=== SUPPLIED DATA ===
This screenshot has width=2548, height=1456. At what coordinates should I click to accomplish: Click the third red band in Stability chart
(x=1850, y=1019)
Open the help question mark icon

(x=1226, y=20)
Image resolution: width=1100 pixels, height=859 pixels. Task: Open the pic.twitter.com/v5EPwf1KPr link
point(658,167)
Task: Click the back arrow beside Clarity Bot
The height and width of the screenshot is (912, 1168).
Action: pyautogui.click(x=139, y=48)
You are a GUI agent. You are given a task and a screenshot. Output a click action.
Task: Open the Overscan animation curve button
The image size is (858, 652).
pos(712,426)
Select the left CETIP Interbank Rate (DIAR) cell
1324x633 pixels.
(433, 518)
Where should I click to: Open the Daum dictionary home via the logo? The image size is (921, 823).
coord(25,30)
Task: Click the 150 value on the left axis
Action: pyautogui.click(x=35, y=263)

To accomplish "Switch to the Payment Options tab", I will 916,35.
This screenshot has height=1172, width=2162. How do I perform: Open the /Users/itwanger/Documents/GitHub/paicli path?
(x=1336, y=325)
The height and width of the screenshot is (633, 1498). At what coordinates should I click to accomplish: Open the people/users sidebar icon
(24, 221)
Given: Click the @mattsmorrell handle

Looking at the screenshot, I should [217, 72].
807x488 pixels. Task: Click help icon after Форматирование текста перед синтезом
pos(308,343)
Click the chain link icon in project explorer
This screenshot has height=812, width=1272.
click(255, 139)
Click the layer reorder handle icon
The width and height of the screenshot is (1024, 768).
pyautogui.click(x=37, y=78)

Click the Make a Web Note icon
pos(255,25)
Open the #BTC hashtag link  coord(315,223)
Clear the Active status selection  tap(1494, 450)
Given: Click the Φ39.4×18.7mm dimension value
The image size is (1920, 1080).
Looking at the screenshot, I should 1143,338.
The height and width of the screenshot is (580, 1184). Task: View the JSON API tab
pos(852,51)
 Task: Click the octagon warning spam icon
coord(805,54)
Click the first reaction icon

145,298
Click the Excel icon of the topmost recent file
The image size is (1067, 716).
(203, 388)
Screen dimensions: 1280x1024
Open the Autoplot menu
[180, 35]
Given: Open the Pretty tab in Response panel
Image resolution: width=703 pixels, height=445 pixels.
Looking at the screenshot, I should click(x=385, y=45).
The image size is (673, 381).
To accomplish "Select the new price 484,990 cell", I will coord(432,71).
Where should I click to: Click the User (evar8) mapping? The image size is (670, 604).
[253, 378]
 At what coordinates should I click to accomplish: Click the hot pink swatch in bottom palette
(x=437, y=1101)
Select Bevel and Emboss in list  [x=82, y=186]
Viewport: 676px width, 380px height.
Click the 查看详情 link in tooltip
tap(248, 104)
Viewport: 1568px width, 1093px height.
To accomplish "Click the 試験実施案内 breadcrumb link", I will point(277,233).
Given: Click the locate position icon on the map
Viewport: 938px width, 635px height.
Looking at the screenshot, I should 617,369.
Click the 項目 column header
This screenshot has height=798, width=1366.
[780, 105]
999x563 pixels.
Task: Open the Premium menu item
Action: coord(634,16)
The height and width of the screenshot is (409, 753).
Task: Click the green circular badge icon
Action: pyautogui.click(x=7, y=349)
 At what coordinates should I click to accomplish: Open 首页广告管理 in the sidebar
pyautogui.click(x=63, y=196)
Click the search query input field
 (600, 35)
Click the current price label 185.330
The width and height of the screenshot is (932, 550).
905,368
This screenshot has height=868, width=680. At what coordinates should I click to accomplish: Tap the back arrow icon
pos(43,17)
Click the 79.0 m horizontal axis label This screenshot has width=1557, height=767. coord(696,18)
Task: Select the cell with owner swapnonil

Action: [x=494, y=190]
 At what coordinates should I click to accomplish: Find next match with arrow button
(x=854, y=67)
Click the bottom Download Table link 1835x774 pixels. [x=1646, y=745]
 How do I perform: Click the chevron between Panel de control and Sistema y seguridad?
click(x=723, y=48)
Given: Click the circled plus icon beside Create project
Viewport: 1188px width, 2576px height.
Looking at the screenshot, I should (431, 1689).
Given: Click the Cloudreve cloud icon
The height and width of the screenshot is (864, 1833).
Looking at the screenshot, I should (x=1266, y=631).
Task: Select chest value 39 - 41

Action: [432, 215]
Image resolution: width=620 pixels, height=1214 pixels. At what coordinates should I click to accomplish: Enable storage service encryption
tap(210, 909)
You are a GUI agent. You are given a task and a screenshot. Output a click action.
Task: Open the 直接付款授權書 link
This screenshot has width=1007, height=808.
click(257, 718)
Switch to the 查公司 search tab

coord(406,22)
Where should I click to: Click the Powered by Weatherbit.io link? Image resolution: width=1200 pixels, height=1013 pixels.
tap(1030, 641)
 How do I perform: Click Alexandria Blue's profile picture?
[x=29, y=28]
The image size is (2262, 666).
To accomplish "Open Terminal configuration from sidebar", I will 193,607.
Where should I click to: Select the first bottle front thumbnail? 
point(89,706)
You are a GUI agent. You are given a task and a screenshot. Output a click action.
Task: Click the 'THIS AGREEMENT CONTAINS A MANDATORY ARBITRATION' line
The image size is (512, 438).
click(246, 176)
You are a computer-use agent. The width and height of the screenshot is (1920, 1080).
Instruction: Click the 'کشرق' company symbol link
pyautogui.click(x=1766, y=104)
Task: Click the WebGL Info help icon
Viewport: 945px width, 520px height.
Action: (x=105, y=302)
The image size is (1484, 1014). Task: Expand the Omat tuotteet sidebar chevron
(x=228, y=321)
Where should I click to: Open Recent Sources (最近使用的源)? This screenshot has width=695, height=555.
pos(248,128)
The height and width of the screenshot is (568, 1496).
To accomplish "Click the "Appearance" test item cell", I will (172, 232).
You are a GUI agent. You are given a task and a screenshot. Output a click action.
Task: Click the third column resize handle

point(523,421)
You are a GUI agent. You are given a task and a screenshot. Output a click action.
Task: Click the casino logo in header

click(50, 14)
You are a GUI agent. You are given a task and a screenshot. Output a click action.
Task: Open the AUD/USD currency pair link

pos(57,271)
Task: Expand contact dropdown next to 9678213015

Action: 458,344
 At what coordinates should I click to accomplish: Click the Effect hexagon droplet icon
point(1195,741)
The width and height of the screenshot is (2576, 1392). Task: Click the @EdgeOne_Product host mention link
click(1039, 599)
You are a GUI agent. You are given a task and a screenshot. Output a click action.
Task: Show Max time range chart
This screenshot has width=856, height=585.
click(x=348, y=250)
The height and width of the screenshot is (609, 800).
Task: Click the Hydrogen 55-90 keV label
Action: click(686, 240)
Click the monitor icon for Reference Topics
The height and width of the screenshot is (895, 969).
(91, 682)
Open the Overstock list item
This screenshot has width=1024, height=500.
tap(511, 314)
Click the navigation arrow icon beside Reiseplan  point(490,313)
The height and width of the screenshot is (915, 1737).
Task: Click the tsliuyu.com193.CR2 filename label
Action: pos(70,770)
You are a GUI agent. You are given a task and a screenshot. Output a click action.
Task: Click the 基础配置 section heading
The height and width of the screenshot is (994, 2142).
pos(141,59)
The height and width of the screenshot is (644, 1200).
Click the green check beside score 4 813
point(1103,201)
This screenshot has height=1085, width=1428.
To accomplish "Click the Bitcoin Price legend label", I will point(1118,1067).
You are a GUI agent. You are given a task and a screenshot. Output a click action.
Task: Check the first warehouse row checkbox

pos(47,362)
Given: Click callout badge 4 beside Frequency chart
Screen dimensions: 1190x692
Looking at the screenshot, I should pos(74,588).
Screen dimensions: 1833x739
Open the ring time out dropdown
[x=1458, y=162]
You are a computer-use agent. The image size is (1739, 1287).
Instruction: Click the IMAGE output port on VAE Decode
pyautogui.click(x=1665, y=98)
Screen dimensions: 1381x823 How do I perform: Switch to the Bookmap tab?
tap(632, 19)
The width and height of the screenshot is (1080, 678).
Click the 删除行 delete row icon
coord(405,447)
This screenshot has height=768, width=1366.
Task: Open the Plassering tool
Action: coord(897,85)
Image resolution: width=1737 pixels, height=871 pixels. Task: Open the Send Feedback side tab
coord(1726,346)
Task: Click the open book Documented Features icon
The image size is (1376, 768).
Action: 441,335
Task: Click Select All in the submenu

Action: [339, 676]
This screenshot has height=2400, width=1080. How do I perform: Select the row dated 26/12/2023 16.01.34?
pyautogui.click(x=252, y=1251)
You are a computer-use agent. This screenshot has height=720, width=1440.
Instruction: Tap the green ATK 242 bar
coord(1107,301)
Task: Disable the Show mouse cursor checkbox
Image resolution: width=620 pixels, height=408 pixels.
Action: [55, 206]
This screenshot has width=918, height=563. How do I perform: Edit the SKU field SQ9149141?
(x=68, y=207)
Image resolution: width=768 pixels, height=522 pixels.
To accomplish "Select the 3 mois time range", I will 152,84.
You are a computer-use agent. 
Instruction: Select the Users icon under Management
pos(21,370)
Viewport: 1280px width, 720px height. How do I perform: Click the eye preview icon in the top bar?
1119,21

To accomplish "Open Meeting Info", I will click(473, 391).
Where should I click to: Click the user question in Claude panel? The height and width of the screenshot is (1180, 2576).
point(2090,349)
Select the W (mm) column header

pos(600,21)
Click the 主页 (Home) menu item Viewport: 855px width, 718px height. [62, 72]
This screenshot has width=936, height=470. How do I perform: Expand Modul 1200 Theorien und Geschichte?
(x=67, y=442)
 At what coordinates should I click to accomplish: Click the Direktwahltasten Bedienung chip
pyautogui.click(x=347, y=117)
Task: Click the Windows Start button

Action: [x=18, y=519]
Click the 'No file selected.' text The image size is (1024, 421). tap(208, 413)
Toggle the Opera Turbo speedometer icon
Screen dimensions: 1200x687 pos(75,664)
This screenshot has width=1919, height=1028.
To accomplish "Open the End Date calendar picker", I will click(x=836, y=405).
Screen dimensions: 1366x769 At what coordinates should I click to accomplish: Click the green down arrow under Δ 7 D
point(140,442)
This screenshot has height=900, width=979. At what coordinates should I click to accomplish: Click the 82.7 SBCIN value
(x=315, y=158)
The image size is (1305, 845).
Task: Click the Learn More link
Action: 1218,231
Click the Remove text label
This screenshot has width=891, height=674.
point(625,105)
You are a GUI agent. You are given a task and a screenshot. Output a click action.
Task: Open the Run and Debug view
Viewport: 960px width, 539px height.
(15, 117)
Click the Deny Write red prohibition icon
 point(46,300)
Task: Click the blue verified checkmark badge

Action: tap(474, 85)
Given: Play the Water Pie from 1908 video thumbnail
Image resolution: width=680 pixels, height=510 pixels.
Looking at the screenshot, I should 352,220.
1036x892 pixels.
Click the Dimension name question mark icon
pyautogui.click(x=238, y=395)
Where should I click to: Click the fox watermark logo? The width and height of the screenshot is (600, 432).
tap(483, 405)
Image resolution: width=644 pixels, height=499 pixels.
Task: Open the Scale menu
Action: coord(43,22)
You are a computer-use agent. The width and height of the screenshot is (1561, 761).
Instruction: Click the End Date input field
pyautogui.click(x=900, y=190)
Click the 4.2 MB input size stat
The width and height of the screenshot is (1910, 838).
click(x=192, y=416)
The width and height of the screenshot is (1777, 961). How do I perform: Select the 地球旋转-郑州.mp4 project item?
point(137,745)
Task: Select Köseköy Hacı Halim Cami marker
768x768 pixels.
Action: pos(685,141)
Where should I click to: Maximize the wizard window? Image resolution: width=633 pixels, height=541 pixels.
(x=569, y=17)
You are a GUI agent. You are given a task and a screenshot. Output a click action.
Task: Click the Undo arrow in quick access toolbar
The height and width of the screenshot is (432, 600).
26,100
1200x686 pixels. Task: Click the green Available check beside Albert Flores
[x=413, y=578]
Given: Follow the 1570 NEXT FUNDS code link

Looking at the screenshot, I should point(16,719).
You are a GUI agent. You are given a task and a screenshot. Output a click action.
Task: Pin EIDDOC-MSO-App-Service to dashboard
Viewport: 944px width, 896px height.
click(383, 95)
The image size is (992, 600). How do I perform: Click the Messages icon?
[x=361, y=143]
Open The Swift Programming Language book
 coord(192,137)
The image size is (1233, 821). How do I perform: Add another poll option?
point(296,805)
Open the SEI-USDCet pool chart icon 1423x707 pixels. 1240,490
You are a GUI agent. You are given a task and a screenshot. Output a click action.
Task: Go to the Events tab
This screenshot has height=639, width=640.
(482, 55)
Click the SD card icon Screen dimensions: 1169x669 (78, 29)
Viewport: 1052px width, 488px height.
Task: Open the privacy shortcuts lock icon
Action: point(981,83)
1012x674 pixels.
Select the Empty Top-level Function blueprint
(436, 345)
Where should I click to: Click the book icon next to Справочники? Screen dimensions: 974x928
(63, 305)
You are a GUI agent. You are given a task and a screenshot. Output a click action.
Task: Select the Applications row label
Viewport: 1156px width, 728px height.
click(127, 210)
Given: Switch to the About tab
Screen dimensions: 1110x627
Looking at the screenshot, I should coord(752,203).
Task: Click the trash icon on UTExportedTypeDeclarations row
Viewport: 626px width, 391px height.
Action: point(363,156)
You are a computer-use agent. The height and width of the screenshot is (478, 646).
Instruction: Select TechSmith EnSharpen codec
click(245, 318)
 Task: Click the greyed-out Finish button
===
== EXERCISE OBJECTIVE ==
Would you copy, unchanged, the stretch of the records above that begins at the line containing "The image size is (2262, 666)." and ends at the line containing "Task: Show Max time range chart", and only that?

== RESPONSE TO THE TASK ==
The image size is (2262, 666).
To accomplish "Open Terminal configuration from sidebar", I will 193,607.
Where should I click to: Select the first bottle front thumbnail? 
point(89,706)
You are a GUI agent. You are given a task and a screenshot. Output a click action.
Task: Click the 'THIS AGREEMENT CONTAINS A MANDATORY ARBITRATION' line
The image size is (512, 438).
click(246, 176)
You are a computer-use agent. The width and height of the screenshot is (1920, 1080).
Instruction: Click the 'کشرق' company symbol link
pyautogui.click(x=1766, y=104)
Task: Click the WebGL Info help icon
Viewport: 945px width, 520px height.
Action: (x=105, y=302)
The image size is (1484, 1014). Task: Expand the Omat tuotteet sidebar chevron
(x=228, y=321)
Where should I click to: Open Recent Sources (最近使用的源)? This screenshot has width=695, height=555.
pos(248,128)
The height and width of the screenshot is (568, 1496).
To accomplish "Click the "Appearance" test item cell", I will (172, 232).
You are a GUI agent. You are given a task and a screenshot. Output a click action.
Task: Click the third column resize handle

point(523,421)
You are a GUI agent. You are given a task and a screenshot. Output a click action.
Task: Click the casino logo in header

click(50, 14)
You are a GUI agent. You are given a task and a screenshot. Output a click action.
Task: Open the AUD/USD currency pair link

pos(57,271)
Task: Expand contact dropdown next to 9678213015

Action: 458,344
 At what coordinates should I click to accomplish: Click the Effect hexagon droplet icon
point(1195,741)
The width and height of the screenshot is (2576, 1392). Task: Click the @EdgeOne_Product host mention link
click(1039, 599)
You are a GUI agent. You are given a task and a screenshot. Output a click action.
Task: Show Max time range chart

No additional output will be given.